§ What is needed
Transcribe the stretch of entries below from the line with "Instruction: Star the repo with 点赞 button" through the line with "Open Erweitert manufacturer", exactly and with both ends included; leave out all other lines.

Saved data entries
****************
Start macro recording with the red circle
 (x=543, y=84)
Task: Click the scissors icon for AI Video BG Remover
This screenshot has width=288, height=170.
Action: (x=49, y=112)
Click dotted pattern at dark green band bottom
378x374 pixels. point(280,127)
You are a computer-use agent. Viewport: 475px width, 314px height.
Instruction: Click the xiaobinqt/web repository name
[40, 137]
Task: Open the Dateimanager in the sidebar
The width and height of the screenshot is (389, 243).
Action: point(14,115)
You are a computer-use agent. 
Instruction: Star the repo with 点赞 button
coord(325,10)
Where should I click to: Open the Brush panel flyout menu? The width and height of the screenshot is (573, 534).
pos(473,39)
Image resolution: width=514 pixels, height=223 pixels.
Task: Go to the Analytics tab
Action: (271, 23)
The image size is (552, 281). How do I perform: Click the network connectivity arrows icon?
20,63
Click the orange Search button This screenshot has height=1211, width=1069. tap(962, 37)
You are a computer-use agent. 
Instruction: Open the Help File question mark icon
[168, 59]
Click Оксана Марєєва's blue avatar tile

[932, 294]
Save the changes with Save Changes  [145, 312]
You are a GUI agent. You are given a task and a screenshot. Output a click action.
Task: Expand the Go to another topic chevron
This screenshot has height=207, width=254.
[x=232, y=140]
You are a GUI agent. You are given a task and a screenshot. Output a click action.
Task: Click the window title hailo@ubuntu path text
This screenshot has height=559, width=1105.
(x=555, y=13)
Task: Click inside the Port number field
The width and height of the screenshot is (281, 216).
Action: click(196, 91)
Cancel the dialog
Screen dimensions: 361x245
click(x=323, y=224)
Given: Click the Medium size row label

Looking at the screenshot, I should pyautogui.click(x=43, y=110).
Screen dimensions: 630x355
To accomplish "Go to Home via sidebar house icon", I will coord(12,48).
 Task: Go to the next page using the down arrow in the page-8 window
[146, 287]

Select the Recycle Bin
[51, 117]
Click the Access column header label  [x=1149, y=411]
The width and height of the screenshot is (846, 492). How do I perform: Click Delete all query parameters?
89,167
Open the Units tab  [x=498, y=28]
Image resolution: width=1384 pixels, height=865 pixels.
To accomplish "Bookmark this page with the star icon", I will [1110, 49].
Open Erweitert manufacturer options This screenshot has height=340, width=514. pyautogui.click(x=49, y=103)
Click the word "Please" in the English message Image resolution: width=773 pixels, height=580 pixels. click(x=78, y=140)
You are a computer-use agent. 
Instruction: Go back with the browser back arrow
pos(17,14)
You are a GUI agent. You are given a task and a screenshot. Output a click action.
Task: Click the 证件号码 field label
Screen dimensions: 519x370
****************
§ Your solution
Instruction: Star the repo with 点赞 button
coord(325,10)
Where should I click to: Open the Brush panel flyout menu? The width and height of the screenshot is (573, 534).
pos(473,39)
Image resolution: width=514 pixels, height=223 pixels.
Task: Go to the Analytics tab
Action: (271, 23)
The image size is (552, 281). How do I perform: Click the network connectivity arrows icon?
20,63
Click the orange Search button This screenshot has height=1211, width=1069. tap(962, 37)
You are a computer-use agent. 
Instruction: Open the Help File question mark icon
[168, 59]
Click Оксана Марєєва's blue avatar tile

[932, 294]
Save the changes with Save Changes  [145, 312]
You are a GUI agent. You are given a task and a screenshot. Output a click action.
Task: Expand the Go to another topic chevron
This screenshot has height=207, width=254.
[x=232, y=140]
You are a GUI agent. You are given a task and a screenshot. Output a click action.
Task: Click the window title hailo@ubuntu path text
This screenshot has height=559, width=1105.
(x=555, y=13)
Task: Click inside the Port number field
The width and height of the screenshot is (281, 216).
Action: click(196, 91)
Cancel the dialog
Screen dimensions: 361x245
click(x=323, y=224)
Given: Click the Medium size row label

Looking at the screenshot, I should pyautogui.click(x=43, y=110).
Screen dimensions: 630x355
To accomplish "Go to Home via sidebar house icon", I will coord(12,48).
 Task: Go to the next page using the down arrow in the page-8 window
[146, 287]

Select the Recycle Bin
[51, 117]
Click the Access column header label  [x=1149, y=411]
The width and height of the screenshot is (846, 492). How do I perform: Click Delete all query parameters?
89,167
Open the Units tab  [x=498, y=28]
Image resolution: width=1384 pixels, height=865 pixels.
To accomplish "Bookmark this page with the star icon", I will [1110, 49].
Open Erweitert manufacturer options This screenshot has height=340, width=514. pyautogui.click(x=49, y=103)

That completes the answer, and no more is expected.